HST, mortgage rules pushing sales
Courtesy of Canwest/Vancouver Sun - Feb 25, 2010
By Julie Fortier/Derrick Penner
With new mortgage rules, a new harmonized sales tax in some provinces and the possibility of higher interest rates set to kick in this summer, home buyers are on a tear that is likely to keep markets busy leading to this summer, according to the Re/Max Market Trends Report 2010 released Wednesday.
The report, which examined real estate trends in 16 markets across the country, found that unusually strong activity in January -- traditionally one of the quietest months of the year -- has led to a sharp decline in active listings in 81 per cent of markets surveyed. Too many buyers and not enough homes will probably be the problem, according to the report.
Markets experiencing the tightest inventory levels include Toronto (down 41 per cent), Kitchener-Waterloo (down 33 per cent), Ottawa (down 30 per cent), Victoria (down 30 per cent) and Metro Vancouver (down 27 per cent), which also had some of the highest year-over-year sales gains.
The highest year-over-year sales gains were reported in Metro Vancouver (152 per cent), Kelowna (121 per cent), Greater Toronto (87 per cent), Victoria (69 per cent), Hamilton-Burlington (58 per cent), London-St.

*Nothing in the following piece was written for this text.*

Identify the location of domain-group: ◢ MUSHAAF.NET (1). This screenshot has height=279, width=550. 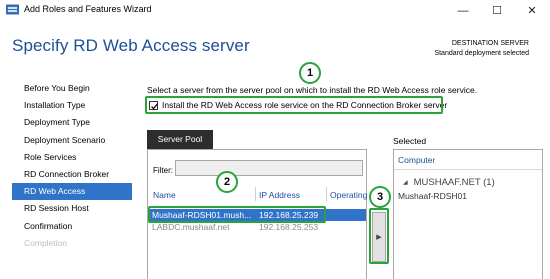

Thomas (55 per cent) and Calgary (47 per cent), the report said.
However, those figures for Metro Vancouver represented a slowing in sales in January when compared to the overheated final quarter of 2009, Cameron Muir, chief economist for the B.C. Real Estate Association, said in an interview.
"If you look at the sales-to-active-listings ratio, which is the measure of hotness or coolness of the market, we saw that come down in January," Muir said.
Metro Vancouver's ratio of sales listings hit 26 per cent in January, meaning that sales for the month were the equivalent of 26 per cent of the total inventory available, which is almost within balanced market conditions, according to Canada Mortgage and Housing Corp. definitions.
During the last three months of 2009, sales equalled 31 to 33 per cent of homes available in inventory, which was seller's-market territory.
Muir said the last time Metro Vancouver's sales-to-active-listings ratio was as high as it was in the fourth quarter of 2009 was midway through 2006. January's year-over-year decrease in active listings was compared to a month that had a high number of houses on the market.
"But last month we saw sales edge lower, we see active listings edge a bit higher and new listings are fairly healthy in the marketplace," he said.
Western Canada dominated the list of centres with the greatest increases in price, with Victoria home prices jumping 25.5 per cent in January compared with the same month a year before. Kelowna jumped 22 per cent and Greater Vancouver rose 19.5 per cent. St. John's saw an increase of 23 per cent and Toronto rose 19 per cent.